> **What you are asked to do**: The response should contain every entry, reproduced exactly.

(Records drawn from a dataset)

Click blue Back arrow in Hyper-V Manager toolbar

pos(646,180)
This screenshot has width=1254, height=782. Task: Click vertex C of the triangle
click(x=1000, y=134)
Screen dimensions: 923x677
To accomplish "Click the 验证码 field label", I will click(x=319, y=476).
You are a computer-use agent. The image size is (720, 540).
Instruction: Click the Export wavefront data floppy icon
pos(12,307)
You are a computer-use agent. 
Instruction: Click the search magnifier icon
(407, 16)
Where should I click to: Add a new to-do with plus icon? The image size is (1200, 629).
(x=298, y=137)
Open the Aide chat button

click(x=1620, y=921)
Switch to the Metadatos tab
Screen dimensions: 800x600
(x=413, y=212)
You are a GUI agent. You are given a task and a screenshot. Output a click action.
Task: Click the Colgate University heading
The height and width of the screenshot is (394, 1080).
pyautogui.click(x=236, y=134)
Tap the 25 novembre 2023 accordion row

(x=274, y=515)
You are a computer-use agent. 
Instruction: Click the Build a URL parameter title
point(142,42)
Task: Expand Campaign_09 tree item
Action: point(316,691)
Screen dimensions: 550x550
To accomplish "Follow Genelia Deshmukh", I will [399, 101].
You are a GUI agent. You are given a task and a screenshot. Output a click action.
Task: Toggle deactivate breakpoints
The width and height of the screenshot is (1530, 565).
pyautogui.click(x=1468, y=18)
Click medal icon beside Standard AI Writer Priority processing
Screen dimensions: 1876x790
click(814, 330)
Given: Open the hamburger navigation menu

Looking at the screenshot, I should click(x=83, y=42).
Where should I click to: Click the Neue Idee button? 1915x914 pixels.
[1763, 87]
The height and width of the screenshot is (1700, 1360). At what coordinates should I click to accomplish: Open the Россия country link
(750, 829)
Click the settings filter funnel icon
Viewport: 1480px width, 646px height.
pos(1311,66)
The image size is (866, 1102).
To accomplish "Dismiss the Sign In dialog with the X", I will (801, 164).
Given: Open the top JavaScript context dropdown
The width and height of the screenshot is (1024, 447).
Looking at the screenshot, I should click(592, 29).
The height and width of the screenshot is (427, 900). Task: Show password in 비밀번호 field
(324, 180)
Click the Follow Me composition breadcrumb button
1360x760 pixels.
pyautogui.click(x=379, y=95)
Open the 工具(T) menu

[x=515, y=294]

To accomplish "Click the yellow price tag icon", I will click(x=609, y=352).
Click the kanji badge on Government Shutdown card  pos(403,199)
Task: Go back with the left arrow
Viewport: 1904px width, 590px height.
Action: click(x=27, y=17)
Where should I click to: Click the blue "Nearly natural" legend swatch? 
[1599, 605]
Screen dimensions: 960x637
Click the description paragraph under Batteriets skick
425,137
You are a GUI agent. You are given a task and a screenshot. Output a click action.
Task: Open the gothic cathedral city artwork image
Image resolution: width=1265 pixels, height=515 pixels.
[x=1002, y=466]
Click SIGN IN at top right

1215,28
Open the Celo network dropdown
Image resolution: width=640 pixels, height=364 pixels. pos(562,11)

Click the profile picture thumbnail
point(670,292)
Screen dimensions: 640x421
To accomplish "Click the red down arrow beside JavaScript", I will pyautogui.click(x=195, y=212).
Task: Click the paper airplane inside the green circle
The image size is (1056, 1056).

> **Output for this exercise**:
Click blue Back arrow in Hyper-V Manager toolbar

pos(646,180)
This screenshot has width=1254, height=782. Task: Click vertex C of the triangle
click(x=1000, y=134)
Screen dimensions: 923x677
To accomplish "Click the 验证码 field label", I will click(x=319, y=476).
You are a computer-use agent. The image size is (720, 540).
Instruction: Click the Export wavefront data floppy icon
pos(12,307)
You are a computer-use agent. 
Instruction: Click the search magnifier icon
(407, 16)
Where should I click to: Add a new to-do with plus icon? The image size is (1200, 629).
(x=298, y=137)
Open the Aide chat button

click(x=1620, y=921)
Switch to the Metadatos tab
Screen dimensions: 800x600
(x=413, y=212)
You are a GUI agent. You are given a task and a screenshot. Output a click action.
Task: Click the Colgate University heading
The height and width of the screenshot is (394, 1080).
pyautogui.click(x=236, y=134)
Tap the 25 novembre 2023 accordion row

(x=274, y=515)
You are a computer-use agent. 
Instruction: Click the Build a URL parameter title
point(142,42)
Task: Expand Campaign_09 tree item
Action: point(316,691)
Screen dimensions: 550x550
To accomplish "Follow Genelia Deshmukh", I will [399, 101].
You are a GUI agent. You are given a task and a screenshot. Output a click action.
Task: Toggle deactivate breakpoints
The width and height of the screenshot is (1530, 565).
pyautogui.click(x=1468, y=18)
Click medal icon beside Standard AI Writer Priority processing
Screen dimensions: 1876x790
click(814, 330)
Given: Open the hamburger navigation menu

Looking at the screenshot, I should click(x=83, y=42).
Where should I click to: Click the Neue Idee button? 1915x914 pixels.
[1763, 87]
The height and width of the screenshot is (1700, 1360). At what coordinates should I click to accomplish: Open the Россия country link
(750, 829)
Click the settings filter funnel icon
Viewport: 1480px width, 646px height.
pos(1311,66)
The image size is (866, 1102).
To accomplish "Dismiss the Sign In dialog with the X", I will (801, 164).
Given: Open the top JavaScript context dropdown
The width and height of the screenshot is (1024, 447).
Looking at the screenshot, I should click(592, 29).
The height and width of the screenshot is (427, 900). Task: Show password in 비밀번호 field
(324, 180)
Click the Follow Me composition breadcrumb button
1360x760 pixels.
pyautogui.click(x=379, y=95)
Open the 工具(T) menu

[x=515, y=294]

To accomplish "Click the yellow price tag icon", I will click(x=609, y=352).
Click the kanji badge on Government Shutdown card  pos(403,199)
Task: Go back with the left arrow
Viewport: 1904px width, 590px height.
Action: click(x=27, y=17)
Where should I click to: Click the blue "Nearly natural" legend swatch? 
[1599, 605]
Screen dimensions: 960x637
Click the description paragraph under Batteriets skick
425,137
You are a GUI agent. You are given a task and a screenshot. Output a click action.
Task: Open the gothic cathedral city artwork image
Image resolution: width=1265 pixels, height=515 pixels.
[x=1002, y=466]
Click SIGN IN at top right

1215,28
Open the Celo network dropdown
Image resolution: width=640 pixels, height=364 pixels. pos(562,11)

Click the profile picture thumbnail
point(670,292)
Screen dimensions: 640x421
To accomplish "Click the red down arrow beside JavaScript", I will pyautogui.click(x=195, y=212).
Task: Click the paper airplane inside the green circle
The image size is (1056, 1056).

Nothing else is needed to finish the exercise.